··· Given data ···

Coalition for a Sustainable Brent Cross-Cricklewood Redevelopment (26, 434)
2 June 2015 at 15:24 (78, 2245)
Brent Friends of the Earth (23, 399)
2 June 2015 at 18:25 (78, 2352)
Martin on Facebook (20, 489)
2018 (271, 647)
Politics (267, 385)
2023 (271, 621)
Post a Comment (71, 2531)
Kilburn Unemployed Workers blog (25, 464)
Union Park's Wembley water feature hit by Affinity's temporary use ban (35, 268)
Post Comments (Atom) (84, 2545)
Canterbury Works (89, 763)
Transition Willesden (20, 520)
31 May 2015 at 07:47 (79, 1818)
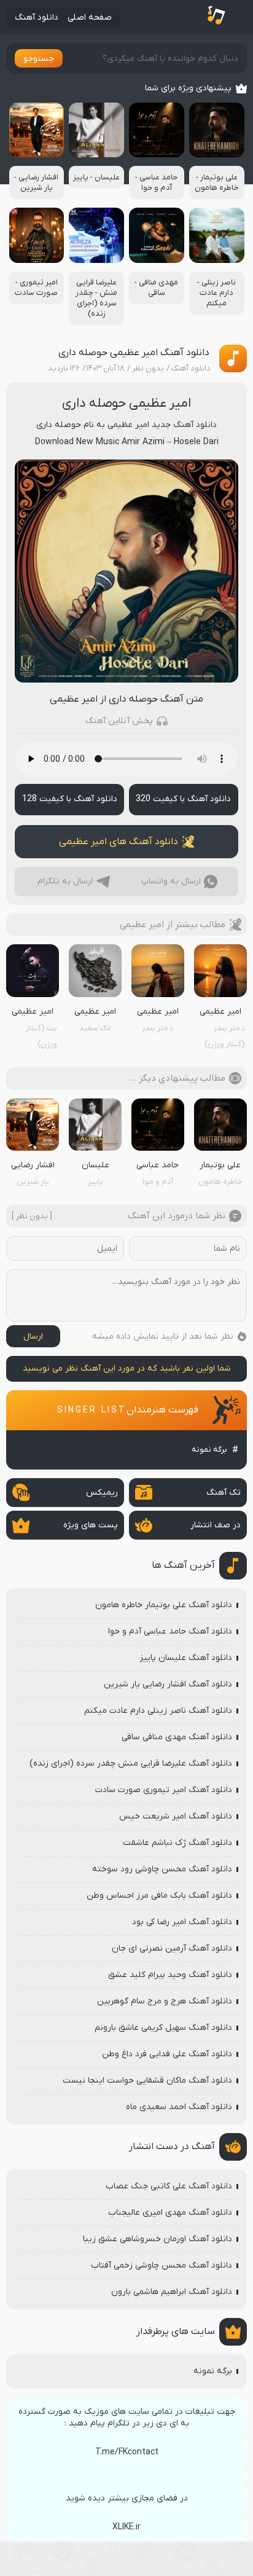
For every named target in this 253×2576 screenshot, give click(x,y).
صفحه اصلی (90, 17)
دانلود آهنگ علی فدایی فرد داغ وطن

···

Assigned task: Without the pictures, extract every entry verbatim.

Your solution:
Coalition for a Sustainable Brent Cross-Cricklewood Redevelopment (26, 434)
2 June 2015 at 15:24 (78, 2245)
Brent Friends of the Earth (23, 399)
2 June 2015 at 18:25 (78, 2352)
Martin on Facebook (20, 489)
2018 (271, 647)
Politics (267, 385)
2023 (271, 621)
Post a Comment (71, 2531)
Kilburn Unemployed Workers blog (25, 464)
Union Park's Wembley water feature hit by Affinity's temporary use ban (35, 268)
Post Comments (Atom) (84, 2545)
Canterbury Works (89, 763)
Transition Willesden (20, 520)
31 May 2015 at 07:47 (79, 1818)
For every named target in this 253×2576 screenshot, give click(x,y).
صفحه اصلی (90, 17)
دانلود آهنگ علی فدایی فرد داغ وطن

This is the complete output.